Exercise aim » Could you render the listing below as a numbered list, without blank lines, beginning at the line containing "Given: Click the Document Setup button" and ending after the line containing "coord(167,25)"?

= = = = = = =

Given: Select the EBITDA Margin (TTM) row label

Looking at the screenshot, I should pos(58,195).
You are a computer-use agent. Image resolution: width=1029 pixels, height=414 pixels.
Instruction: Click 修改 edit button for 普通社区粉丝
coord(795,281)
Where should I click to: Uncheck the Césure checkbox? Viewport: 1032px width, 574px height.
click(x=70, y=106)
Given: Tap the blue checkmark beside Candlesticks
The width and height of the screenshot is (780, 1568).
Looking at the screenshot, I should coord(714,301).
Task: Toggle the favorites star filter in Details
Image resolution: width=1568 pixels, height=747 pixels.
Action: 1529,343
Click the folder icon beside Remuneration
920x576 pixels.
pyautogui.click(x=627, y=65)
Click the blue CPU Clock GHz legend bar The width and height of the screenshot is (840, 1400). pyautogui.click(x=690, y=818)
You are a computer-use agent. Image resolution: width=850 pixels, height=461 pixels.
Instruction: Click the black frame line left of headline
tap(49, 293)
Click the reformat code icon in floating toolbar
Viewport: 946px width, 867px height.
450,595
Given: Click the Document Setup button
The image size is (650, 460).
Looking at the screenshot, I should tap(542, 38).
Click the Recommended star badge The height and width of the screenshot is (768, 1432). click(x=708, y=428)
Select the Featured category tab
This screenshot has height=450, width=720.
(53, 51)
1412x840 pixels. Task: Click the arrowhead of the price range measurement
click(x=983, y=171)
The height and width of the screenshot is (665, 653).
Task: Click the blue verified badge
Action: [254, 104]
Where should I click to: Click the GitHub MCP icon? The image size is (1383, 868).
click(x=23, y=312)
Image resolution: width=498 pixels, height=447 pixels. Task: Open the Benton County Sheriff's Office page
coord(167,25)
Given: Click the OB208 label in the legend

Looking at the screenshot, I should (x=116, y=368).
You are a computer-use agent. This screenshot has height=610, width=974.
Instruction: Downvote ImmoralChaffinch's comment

= = = = = = =

Task result »
1. Given: Click the Document Setup button
2. The image size is (650, 460).
3. Looking at the screenshot, I should tap(542, 38).
4. Click the Recommended star badge The height and width of the screenshot is (768, 1432). click(x=708, y=428)
5. Select the Featured category tab
6. This screenshot has height=450, width=720.
7. (53, 51)
8. 1412x840 pixels. Task: Click the arrowhead of the price range measurement
9. click(x=983, y=171)
10. The height and width of the screenshot is (665, 653).
11. Task: Click the blue verified badge
12. Action: [254, 104]
13. Where should I click to: Click the GitHub MCP icon? The image size is (1383, 868).
14. click(x=23, y=312)
15. Image resolution: width=498 pixels, height=447 pixels. Task: Open the Benton County Sheriff's Office page
16. coord(167,25)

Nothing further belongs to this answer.